Tunable Phonon-Driven Magnon Spin Currents in Altermagnets

TL;DR

This paper demonstrates that in two-dimensional altermagnets, phonon excitations can generate and control magnon spin currents with tunable properties, including symmetry and direction, enabling potential terahertz applications.

Contribution

It introduces a microscopic theory for phonon-induced magnon spin currents in altermagnets and shows how to tune these currents via phonon frequency and momentum.

Findings

Spin currents exhibit d-wave symmetry with phonon momentum.

Reversal of spin current direction is achievable by tuning phonon frequency.
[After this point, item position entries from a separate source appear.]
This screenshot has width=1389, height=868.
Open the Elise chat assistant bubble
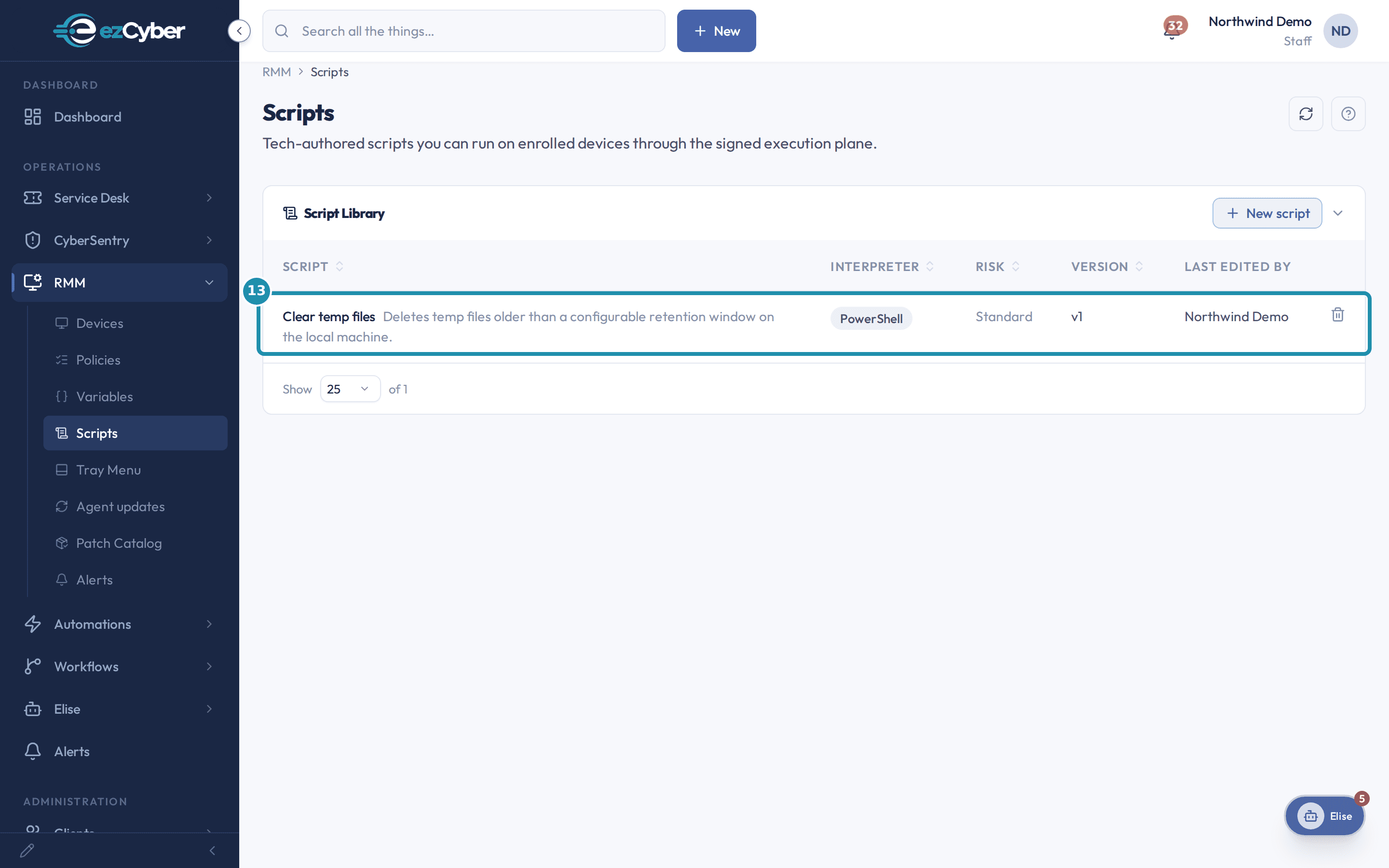click(x=1325, y=816)
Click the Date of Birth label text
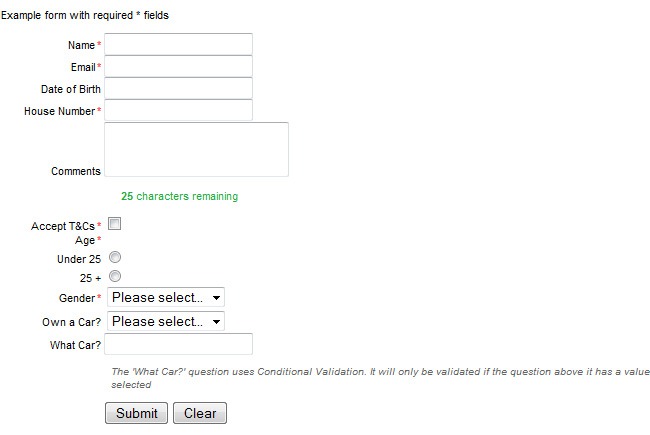650x435 pixels. [70, 89]
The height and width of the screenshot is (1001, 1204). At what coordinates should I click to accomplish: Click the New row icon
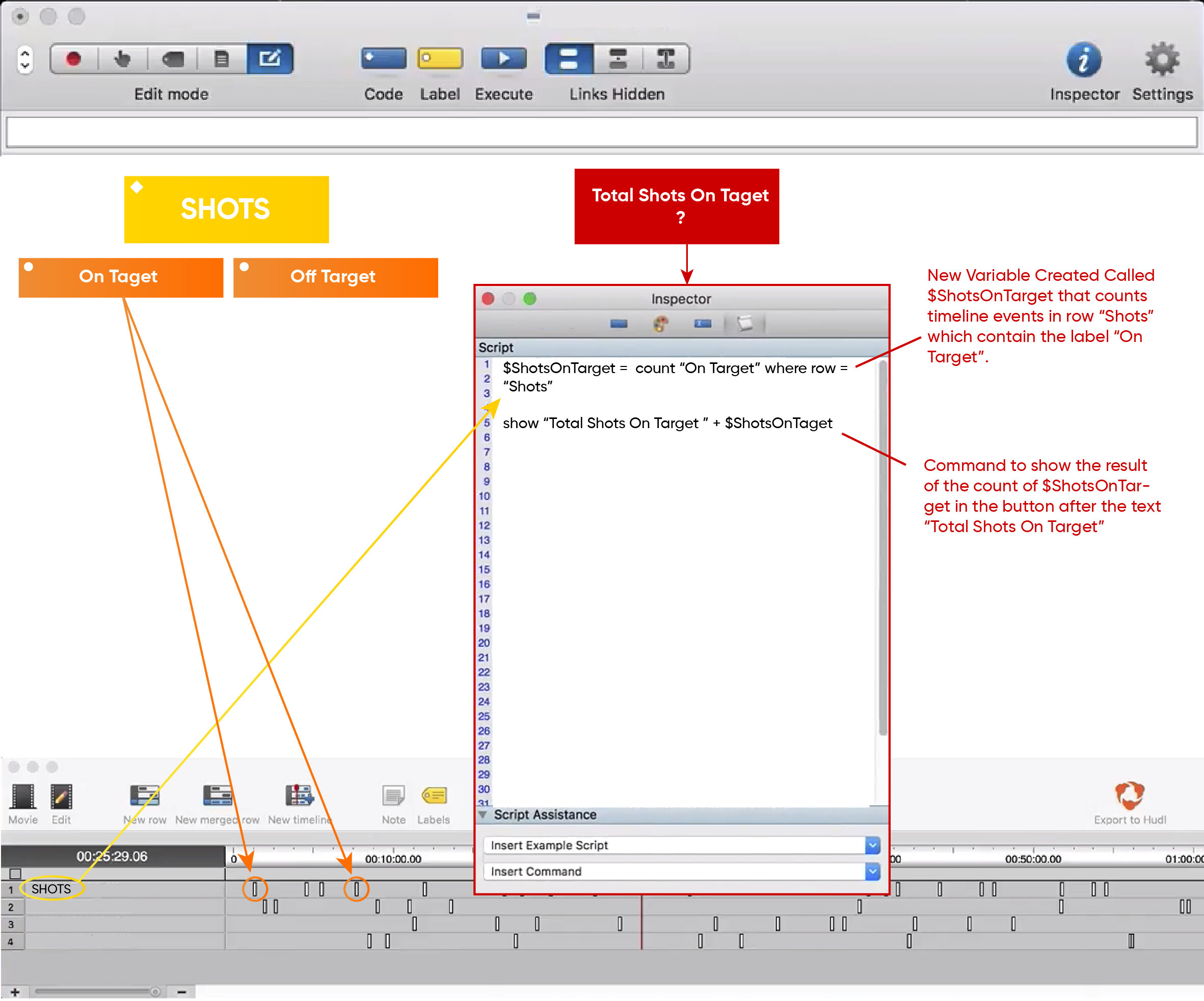145,796
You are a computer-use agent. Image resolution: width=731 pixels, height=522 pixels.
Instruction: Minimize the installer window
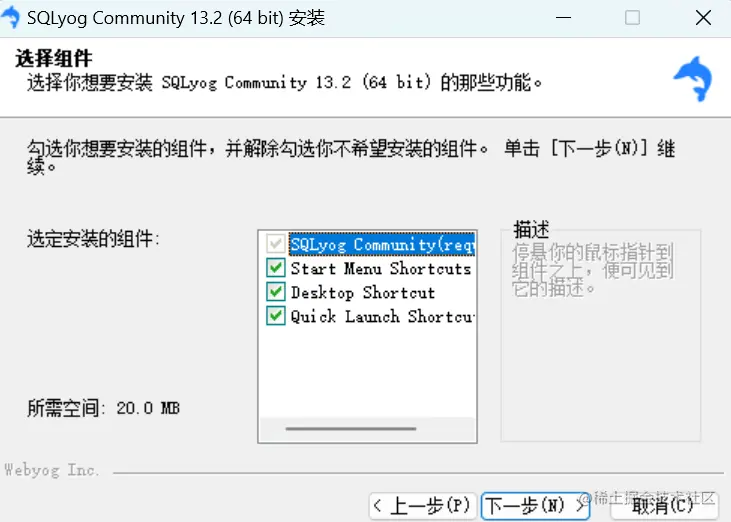pos(563,18)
Altermagnets can host tunable, coherent terahertz magnon spin currents.

Abstract

Altermagnets have recently attracted considerable interest due to their unique symmetry-governed spintronic properties. Here, we investigate phonon-induced magnon spin currents in a two-dimensional altermagnet. Starting from a microscopic theory of the coupled magnon-phonon system, we derive the nonequilibrium magnon distribution generated by selective phonon excitations. We show that the resulting spin currents exhibit a pronounced d-wave symmetry with respect to the phonon momentum. Moreover, the spin current along the altermagnetic directions can be completely reversed by tuning the phonon frequency. These findings establish altermagnets as promising platforms for realizing highly tunable, phonon-driven coherent terahertz magnon spin currents.